From the listing below, set down exactly the lines between the one holding "最新消息 (769, 90)" and the one holding "OS4Welt (18, 163)", inclusive. No other line is wanted.

START SOURCE MATERIAL

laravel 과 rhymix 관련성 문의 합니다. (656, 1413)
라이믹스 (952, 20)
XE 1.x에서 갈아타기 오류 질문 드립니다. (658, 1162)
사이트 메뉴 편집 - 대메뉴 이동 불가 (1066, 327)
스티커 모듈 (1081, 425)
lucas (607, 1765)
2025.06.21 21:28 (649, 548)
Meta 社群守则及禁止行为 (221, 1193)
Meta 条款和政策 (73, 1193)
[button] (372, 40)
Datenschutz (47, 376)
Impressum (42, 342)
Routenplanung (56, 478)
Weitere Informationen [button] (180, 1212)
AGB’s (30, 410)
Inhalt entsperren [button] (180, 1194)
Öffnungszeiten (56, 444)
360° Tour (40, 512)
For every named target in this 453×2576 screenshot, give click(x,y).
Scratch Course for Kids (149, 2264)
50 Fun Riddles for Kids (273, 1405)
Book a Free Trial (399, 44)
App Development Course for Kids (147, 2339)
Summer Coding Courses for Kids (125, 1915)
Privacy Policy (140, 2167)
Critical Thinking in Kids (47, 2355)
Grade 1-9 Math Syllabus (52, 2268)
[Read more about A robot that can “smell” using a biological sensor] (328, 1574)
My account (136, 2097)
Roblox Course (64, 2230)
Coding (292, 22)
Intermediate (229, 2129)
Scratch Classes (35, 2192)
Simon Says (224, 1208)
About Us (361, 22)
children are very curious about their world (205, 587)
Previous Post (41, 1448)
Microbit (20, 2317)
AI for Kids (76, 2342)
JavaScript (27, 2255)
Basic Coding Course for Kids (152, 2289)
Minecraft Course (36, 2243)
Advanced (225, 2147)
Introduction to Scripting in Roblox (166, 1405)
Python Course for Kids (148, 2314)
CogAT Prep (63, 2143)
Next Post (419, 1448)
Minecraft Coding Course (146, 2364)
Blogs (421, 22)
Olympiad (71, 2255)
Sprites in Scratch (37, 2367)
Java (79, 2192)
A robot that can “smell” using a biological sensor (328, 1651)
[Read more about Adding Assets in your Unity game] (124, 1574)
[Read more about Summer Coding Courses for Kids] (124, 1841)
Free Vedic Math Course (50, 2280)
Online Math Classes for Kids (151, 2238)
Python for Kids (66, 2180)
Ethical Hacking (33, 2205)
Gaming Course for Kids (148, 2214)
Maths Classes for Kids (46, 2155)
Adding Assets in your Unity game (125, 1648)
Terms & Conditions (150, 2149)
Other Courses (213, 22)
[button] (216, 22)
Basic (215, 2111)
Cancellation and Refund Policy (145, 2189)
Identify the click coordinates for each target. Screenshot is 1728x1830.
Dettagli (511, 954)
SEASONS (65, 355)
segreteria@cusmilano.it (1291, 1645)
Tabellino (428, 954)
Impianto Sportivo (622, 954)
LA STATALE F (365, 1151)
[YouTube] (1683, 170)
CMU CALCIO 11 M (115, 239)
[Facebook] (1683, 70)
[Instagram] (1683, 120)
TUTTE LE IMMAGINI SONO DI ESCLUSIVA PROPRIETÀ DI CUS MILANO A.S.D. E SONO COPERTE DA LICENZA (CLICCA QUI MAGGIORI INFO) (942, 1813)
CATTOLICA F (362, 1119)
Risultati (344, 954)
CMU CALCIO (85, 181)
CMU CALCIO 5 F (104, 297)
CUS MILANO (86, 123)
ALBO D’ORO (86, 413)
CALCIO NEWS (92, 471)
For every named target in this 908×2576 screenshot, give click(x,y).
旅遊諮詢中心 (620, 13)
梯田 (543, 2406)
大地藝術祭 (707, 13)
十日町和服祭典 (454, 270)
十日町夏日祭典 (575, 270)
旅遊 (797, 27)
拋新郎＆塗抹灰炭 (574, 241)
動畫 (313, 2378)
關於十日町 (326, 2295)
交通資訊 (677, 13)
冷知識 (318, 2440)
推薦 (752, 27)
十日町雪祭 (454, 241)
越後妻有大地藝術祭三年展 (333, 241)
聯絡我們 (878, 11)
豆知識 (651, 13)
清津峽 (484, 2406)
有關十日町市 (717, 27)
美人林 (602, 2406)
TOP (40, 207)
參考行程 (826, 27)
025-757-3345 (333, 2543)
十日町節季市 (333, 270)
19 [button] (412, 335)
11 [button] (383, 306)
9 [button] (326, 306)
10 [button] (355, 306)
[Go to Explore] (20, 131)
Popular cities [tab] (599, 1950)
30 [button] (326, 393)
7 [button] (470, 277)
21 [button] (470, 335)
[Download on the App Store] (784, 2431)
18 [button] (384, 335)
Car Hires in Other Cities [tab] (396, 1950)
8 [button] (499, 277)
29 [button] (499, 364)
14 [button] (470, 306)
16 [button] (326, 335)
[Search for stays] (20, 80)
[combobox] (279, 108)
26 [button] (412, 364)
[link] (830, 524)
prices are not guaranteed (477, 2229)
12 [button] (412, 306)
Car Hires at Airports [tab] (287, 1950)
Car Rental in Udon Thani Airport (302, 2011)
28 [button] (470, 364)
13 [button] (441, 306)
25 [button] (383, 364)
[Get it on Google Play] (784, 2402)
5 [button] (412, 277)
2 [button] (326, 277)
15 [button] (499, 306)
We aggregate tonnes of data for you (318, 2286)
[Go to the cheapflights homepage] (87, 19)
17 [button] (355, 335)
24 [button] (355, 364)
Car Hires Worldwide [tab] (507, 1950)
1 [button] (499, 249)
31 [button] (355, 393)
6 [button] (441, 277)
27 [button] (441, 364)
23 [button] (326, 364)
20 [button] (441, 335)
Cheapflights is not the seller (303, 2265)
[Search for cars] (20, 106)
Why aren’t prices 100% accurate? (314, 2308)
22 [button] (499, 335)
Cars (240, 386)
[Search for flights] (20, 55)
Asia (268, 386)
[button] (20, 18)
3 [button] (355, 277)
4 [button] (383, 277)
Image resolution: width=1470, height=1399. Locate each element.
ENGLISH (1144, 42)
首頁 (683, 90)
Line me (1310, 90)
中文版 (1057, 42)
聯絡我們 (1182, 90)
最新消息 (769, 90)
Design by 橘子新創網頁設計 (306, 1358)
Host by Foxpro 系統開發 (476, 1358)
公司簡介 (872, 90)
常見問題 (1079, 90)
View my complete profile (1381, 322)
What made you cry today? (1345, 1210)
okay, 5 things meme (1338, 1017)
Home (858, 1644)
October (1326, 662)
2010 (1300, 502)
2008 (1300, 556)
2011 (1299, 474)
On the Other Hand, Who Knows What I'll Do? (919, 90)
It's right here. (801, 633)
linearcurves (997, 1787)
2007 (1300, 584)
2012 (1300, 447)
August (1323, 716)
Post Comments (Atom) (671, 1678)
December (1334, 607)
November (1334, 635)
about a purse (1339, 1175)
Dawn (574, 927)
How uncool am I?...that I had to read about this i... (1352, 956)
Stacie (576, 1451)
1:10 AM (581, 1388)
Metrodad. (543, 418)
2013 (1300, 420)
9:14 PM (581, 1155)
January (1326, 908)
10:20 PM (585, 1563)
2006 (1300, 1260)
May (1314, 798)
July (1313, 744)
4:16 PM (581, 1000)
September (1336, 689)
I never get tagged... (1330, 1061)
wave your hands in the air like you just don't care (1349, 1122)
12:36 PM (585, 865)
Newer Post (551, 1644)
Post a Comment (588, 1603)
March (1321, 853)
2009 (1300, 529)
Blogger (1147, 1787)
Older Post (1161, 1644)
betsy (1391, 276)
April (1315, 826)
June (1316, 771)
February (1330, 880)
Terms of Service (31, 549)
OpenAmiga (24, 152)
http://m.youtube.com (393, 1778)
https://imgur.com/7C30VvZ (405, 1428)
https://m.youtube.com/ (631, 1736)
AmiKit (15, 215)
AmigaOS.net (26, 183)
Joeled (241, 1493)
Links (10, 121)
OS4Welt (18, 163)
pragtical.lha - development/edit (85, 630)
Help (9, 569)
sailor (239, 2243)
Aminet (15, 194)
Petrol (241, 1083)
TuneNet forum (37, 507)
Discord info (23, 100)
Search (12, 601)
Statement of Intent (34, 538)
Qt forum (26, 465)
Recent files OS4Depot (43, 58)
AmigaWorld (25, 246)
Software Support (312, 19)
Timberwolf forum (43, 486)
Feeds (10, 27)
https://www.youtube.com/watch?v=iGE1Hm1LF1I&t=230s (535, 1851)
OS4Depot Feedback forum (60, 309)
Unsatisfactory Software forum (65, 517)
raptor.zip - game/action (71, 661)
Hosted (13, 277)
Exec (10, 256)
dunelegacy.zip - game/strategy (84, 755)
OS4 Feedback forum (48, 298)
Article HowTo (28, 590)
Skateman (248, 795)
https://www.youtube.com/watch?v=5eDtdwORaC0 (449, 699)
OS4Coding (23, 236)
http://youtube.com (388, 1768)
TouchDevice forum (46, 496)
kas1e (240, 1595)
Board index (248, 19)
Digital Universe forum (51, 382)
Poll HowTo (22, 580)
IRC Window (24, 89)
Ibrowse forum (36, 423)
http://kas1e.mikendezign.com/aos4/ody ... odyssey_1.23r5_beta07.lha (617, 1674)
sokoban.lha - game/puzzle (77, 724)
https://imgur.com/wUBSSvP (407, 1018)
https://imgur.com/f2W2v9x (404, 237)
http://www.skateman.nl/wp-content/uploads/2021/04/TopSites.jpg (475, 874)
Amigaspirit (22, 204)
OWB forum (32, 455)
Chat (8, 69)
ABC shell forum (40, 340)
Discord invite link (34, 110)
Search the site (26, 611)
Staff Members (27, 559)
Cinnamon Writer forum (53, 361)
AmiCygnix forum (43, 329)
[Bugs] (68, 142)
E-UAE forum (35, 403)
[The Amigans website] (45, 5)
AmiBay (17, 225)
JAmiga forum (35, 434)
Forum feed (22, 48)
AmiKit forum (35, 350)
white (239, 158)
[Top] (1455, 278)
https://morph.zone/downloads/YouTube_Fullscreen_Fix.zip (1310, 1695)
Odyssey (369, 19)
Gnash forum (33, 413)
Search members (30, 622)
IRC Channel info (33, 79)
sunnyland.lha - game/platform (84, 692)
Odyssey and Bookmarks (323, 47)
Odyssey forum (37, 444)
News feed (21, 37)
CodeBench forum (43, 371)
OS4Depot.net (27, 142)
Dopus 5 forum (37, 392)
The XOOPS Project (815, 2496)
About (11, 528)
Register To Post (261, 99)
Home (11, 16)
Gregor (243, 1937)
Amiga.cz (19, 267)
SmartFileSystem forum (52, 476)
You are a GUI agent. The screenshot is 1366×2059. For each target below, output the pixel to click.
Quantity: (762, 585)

END SOURCE MATERIAL

EXERCISE RESULT —
最新消息 (769, 90)
Design by 橘子新創網頁設計 (306, 1358)
Host by Foxpro 系統開發 (476, 1358)
公司簡介 (872, 90)
常見問題 (1079, 90)
View my complete profile (1381, 322)
What made you cry today? (1345, 1210)
okay, 5 things meme (1338, 1017)
Home (858, 1644)
October (1326, 662)
2010 (1300, 502)
2008 (1300, 556)
2011 (1299, 474)
On the Other Hand, Who Knows What I'll Do? (919, 90)
It's right here. (801, 633)
linearcurves (997, 1787)
2007 (1300, 584)
2012 (1300, 447)
August (1323, 716)
Post Comments (Atom) (671, 1678)
December (1334, 607)
November (1334, 635)
about a purse (1339, 1175)
Dawn (574, 927)
How uncool am I?...that I had to read about this i... (1352, 956)
Stacie (576, 1451)
1:10 AM (581, 1388)
Metrodad. (543, 418)
2013 (1300, 420)
9:14 PM (581, 1155)
January (1326, 908)
10:20 PM (585, 1563)
2006 (1300, 1260)
May (1314, 798)
July (1313, 744)
4:16 PM (581, 1000)
September (1336, 689)
I never get tagged... (1330, 1061)
wave your hands in the air like you just don't care (1349, 1122)
12:36 PM (585, 865)
Newer Post (551, 1644)
Post a Comment (588, 1603)
March (1321, 853)
2009 (1300, 529)
Blogger (1147, 1787)
Older Post (1161, 1644)
betsy (1391, 276)
April (1315, 826)
June (1316, 771)
February (1330, 880)
Terms of Service (31, 549)
OpenAmiga (24, 152)
http://m.youtube.com (393, 1778)
https://imgur.com/7C30VvZ (405, 1428)
https://m.youtube.com/ (631, 1736)
AmiKit (15, 215)
AmigaOS.net (26, 183)
Joeled (241, 1493)
Links (10, 121)
OS4Welt (18, 163)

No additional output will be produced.